## ASSIGNMENT
Your copy begins at the line with "The height and width of the screenshot is (1080, 1920)." and runs through the end of the data below. Set down only those lines exactly, without pictures.
======== RECORDS SUPPLIED
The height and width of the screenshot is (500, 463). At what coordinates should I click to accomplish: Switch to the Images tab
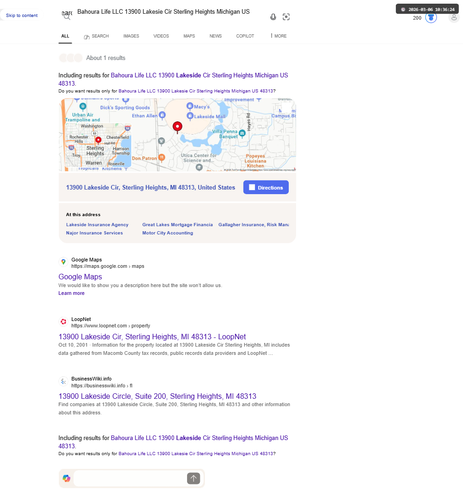131,36
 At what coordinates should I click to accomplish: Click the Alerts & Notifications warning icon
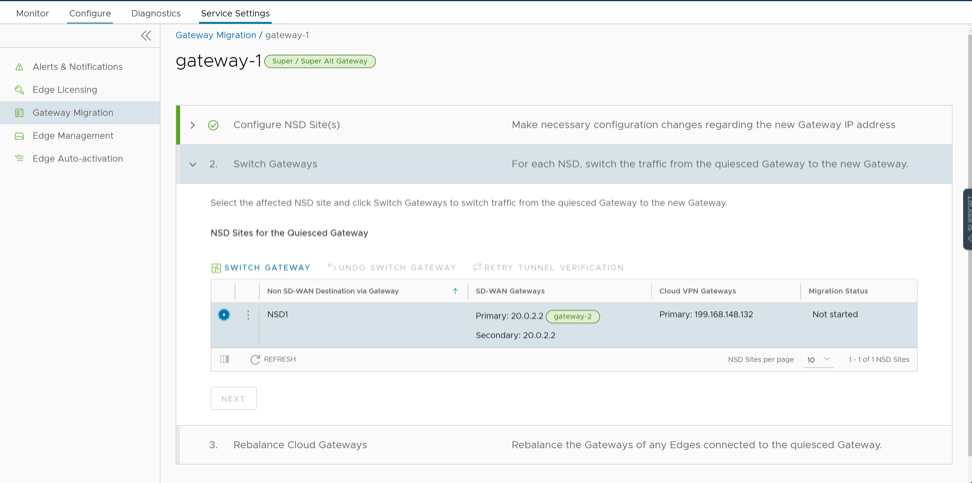click(19, 67)
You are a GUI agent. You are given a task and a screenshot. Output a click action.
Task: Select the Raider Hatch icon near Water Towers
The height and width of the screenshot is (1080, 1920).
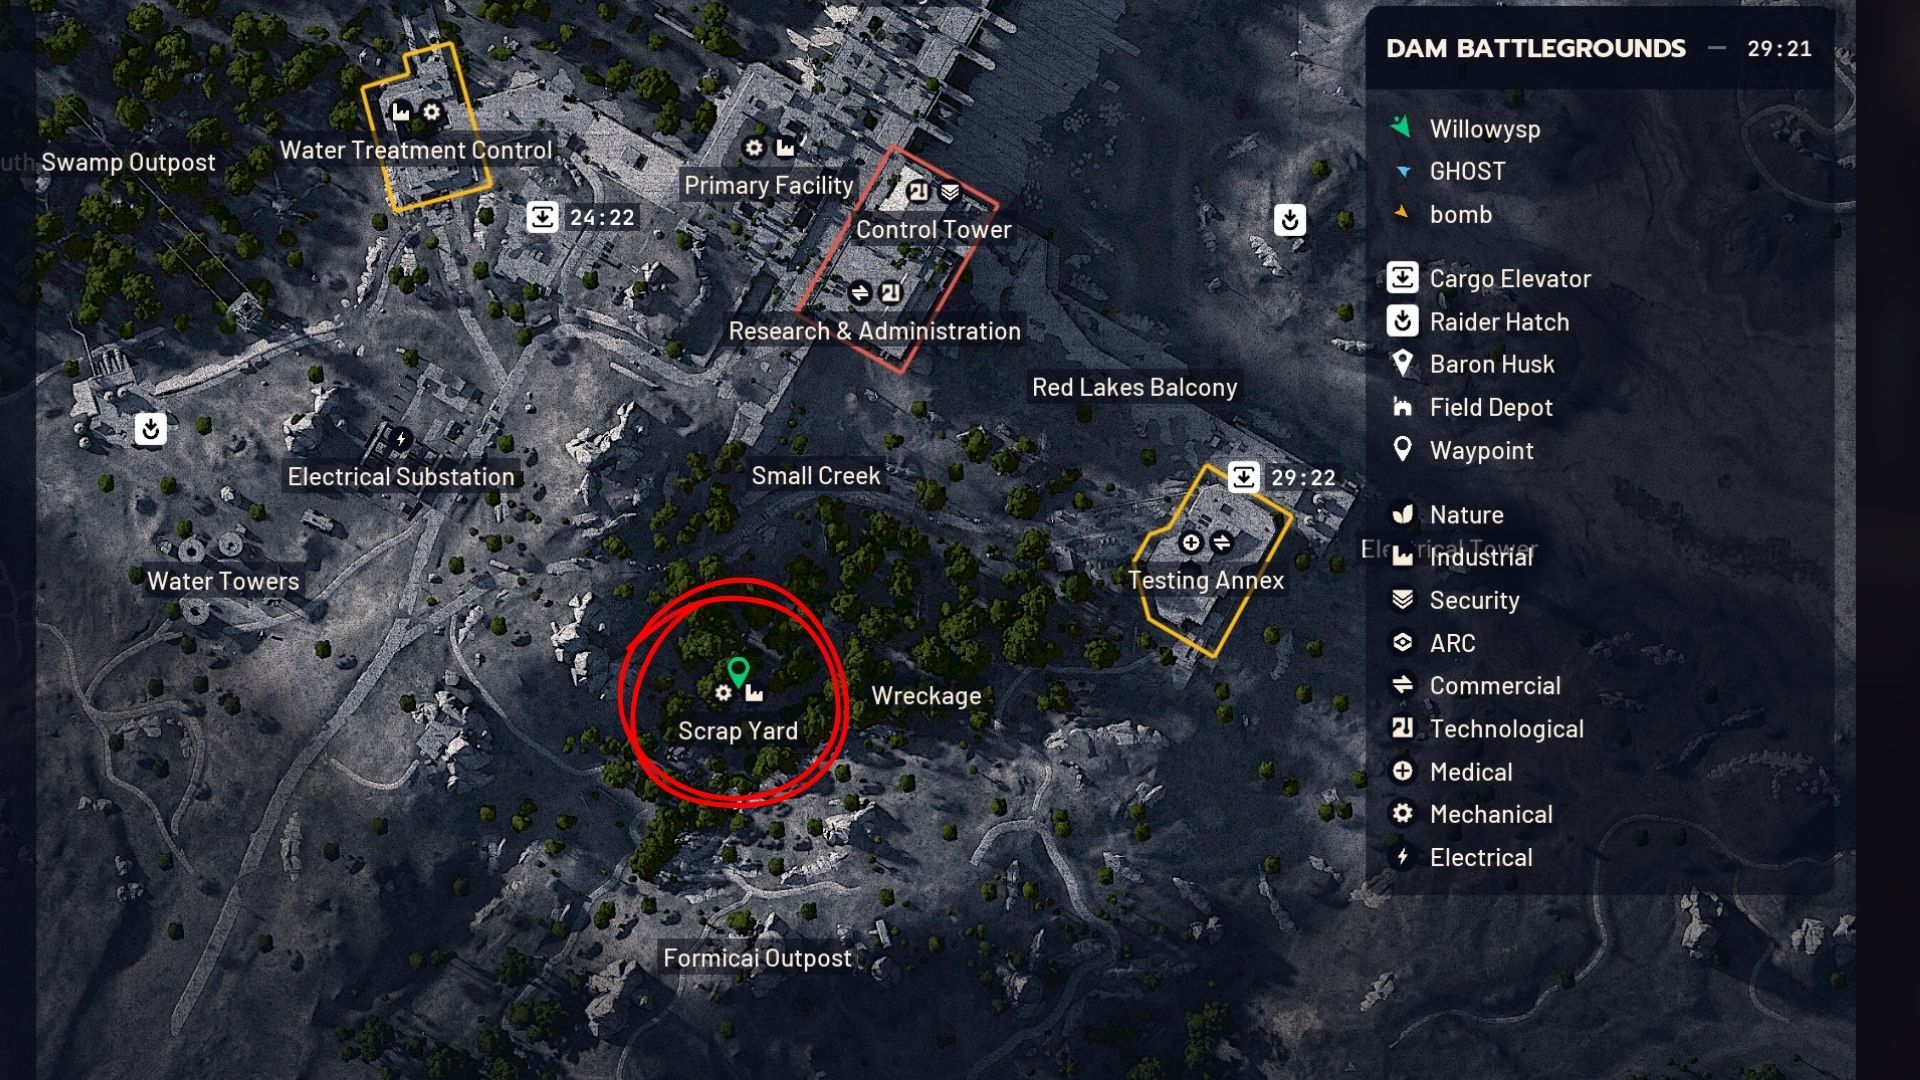(x=151, y=429)
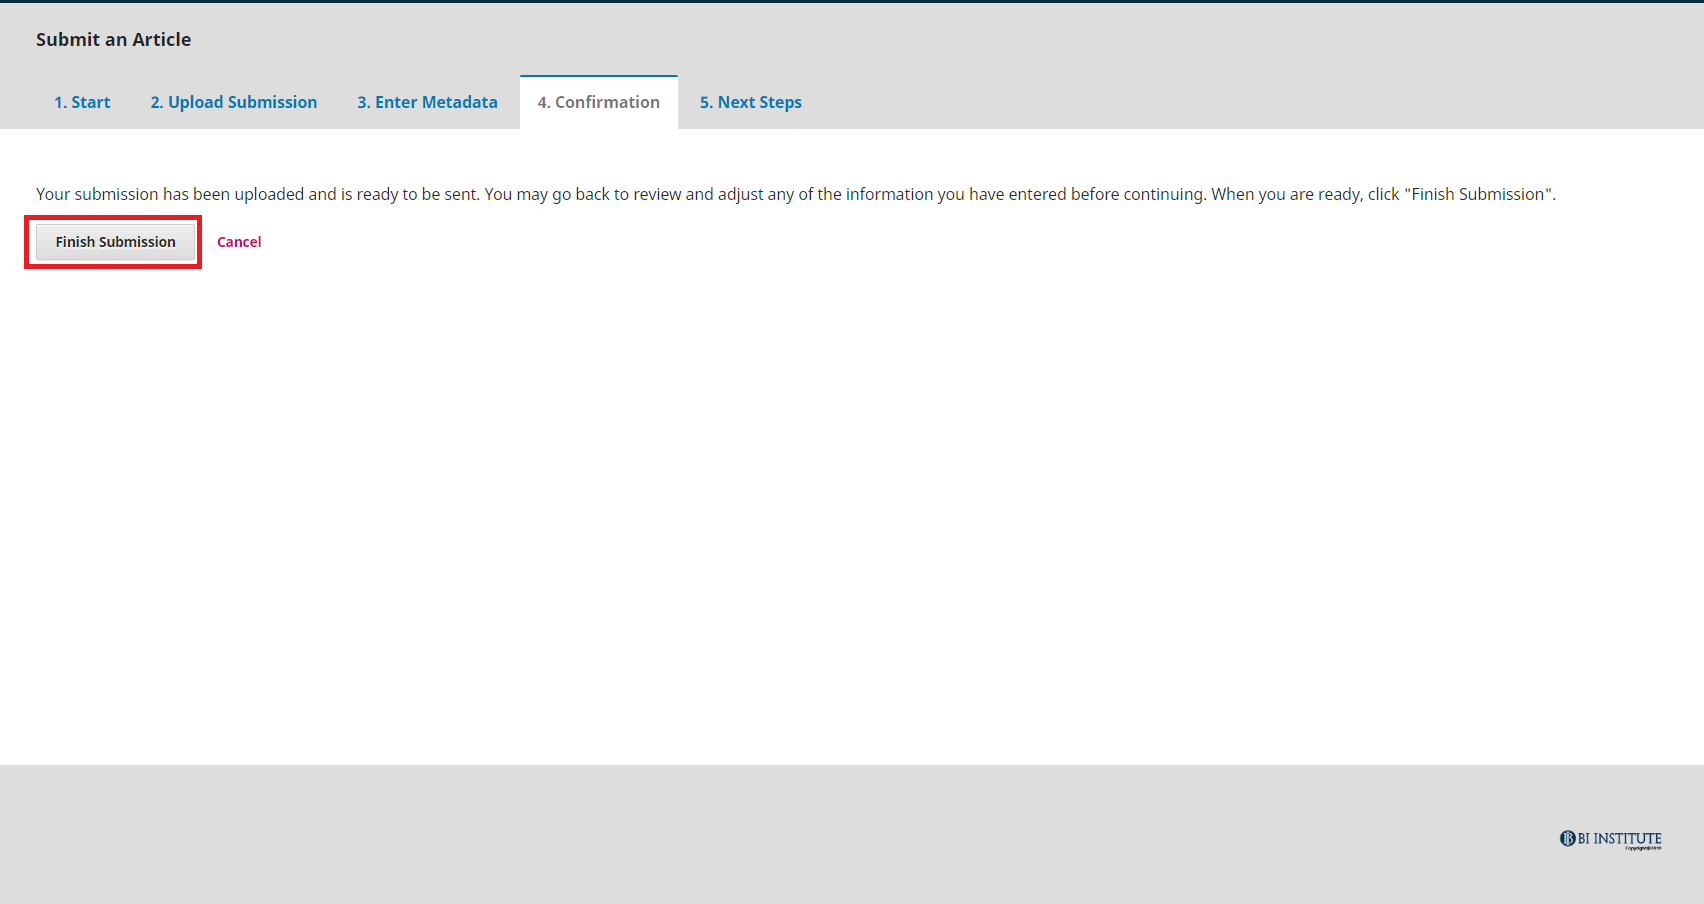Click the BI Institute circular emblem icon

coord(1567,838)
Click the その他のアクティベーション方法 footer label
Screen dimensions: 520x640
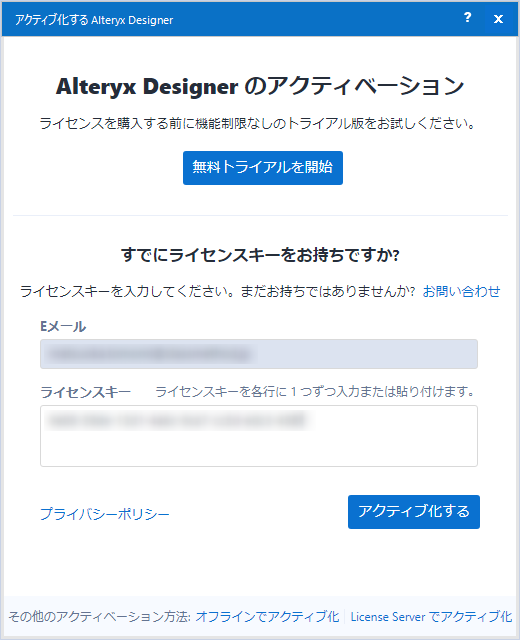pos(100,616)
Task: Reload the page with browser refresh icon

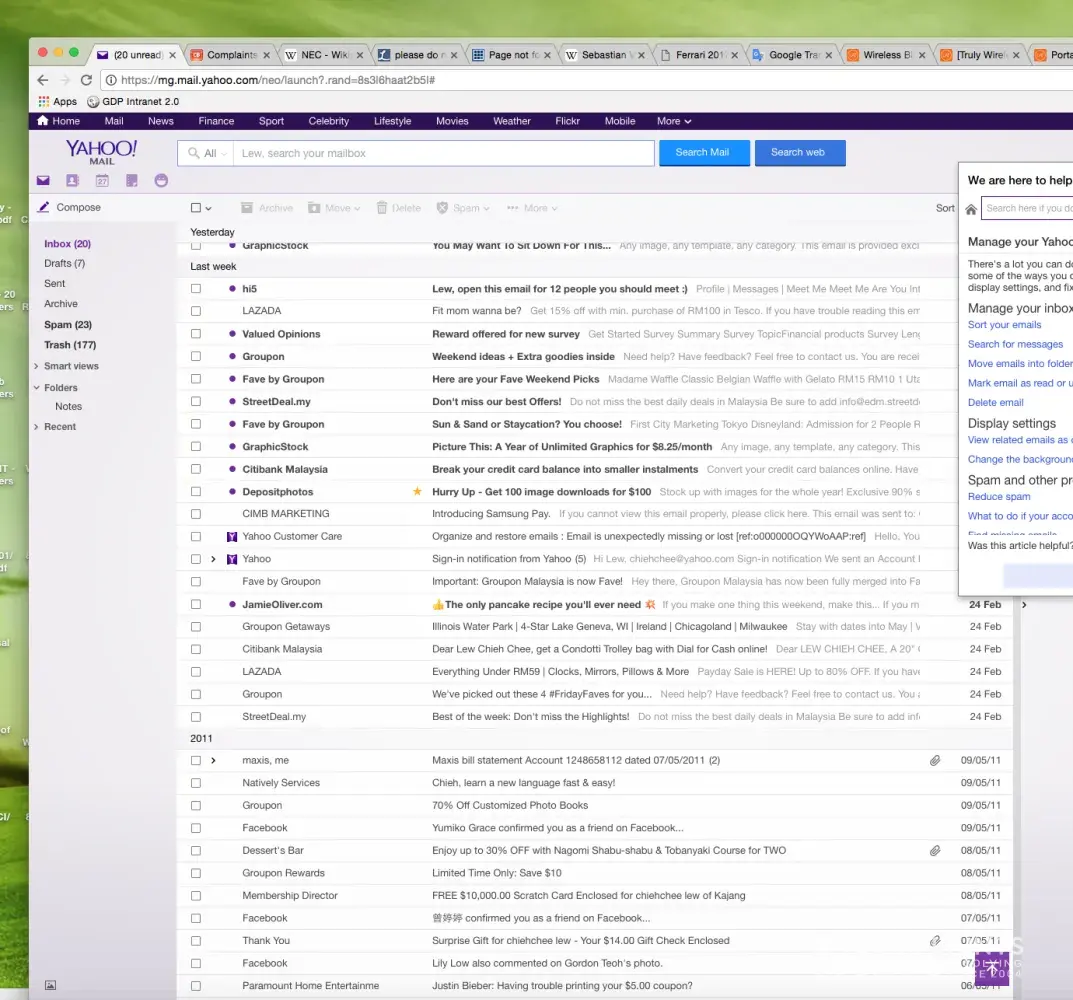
================
## TASK RESULT
The height and width of the screenshot is (1080, 1920).
(x=151, y=429)
Click the BI Institute circular emblem icon

coord(1567,838)
Click the その他のアクティベーション方法 footer label
Screen dimensions: 520x640
pos(100,616)
Task: Reload the page with browser refresh icon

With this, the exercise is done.